Takeaway And we can use this to create confidence intervals for our population parameter of interest (much like we can with bootstrap methods)

Small Sample Size

Now, let’s change our sample size to 3, violating as assumption of the CLT, and see how it impacts our sampling distribution.

set.seed(333) 

sampling <- rs_pop |>
  rep_sample_n(size = 3, reps = 5000) |>
  group_by(replicate) |>
  summarize(xbar = mean(x))

Again, create a histogram of the sample means and comment on the shape of the distribution below.

sampling |>
  ggplot(
    aes(x = xbar)
  ) + 
  geom_histogram()

`stat_bin()` using `bins = 30`. Pick better value with `binwidth`.

The histogram is skewed right

Central Limit Theorem vs Bootstrapping

Now, we will use each method to calculate 95% confidence intervals for true mean flipper length of penguins using each method.

Bootstrap Confidence Interval

penguins2 <- penguins |>
  filter(species !="Gentoo")

boot_df <- penguins2 |>
  specify(response = flipper_length_mm , explanatory = species) |>
  generate(reps = 20000, type = "bootstrap") |>
  calculate(stat = "diff in means")

Dropping unused factor levels Gentoo from the supplied explanatory variable 'species'.

Warning: Removed 1 rows containing missing values.

Warning: The statistic is based on a difference or ratio; by default, for
difference-based statistics, the explanatory variable is subtracted in the
order "Adelie" - "Chinstrap", or divided in the order "Adelie" / "Chinstrap"
for ratio-based statistics.
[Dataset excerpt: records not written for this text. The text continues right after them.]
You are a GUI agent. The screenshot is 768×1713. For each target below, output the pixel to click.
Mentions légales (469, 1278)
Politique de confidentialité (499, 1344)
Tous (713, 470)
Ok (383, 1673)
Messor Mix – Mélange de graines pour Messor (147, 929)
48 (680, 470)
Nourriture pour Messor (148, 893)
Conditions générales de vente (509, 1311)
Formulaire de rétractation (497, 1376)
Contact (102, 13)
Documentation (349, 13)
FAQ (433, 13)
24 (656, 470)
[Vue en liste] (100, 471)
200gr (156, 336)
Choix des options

To specify this order yourself, supply `order =
c("Adelie", "Chinstrap")` to the calculate() function.

Now, let’s use boot_dfto create our 95% confidence interval.

boot_df |> 
  summarize(lower = quantile(stat , 0.025),
            upper = quantile(stat , 0.975))

# A tibble: 1 × 2
  lower upper
  <dbl> <dbl>
1 -7.86 -3.87

Interpret your 95% confidence interval in the context of the problem below:

We are 95% confident that the true mean flipper length for penguins is between 199 and 202 mm.

CLT

Are we justified to use CLT to create a 95% confidence interval? Why or why not?

Independence - We will assume this is a random sample of all penguins

Sample Size - 344 greater than 30

Fill in the following code to calculate a 95% CI using the CLT

penguins |> 
  summarize(m = mean(flipper_length_mm , na.rm = T))

# A tibble: 1 × 1
      m
  <dbl>
1  201.

est_mu <- 201
est_sigma <- sd(penguins$flipper_length_mm , na.rm = T) / sqrt(344)

qnorm(c(0.025, 0.975), est_mu, est_sigma)

[1] 199.514 202.486

Is the CI from CLT the same or different than the one using bootstrap methods?

The Same

BUT

These were only roughly the same because of a large sample size. With a small sample size, we need to use a distribution different from Normal. See AE-19!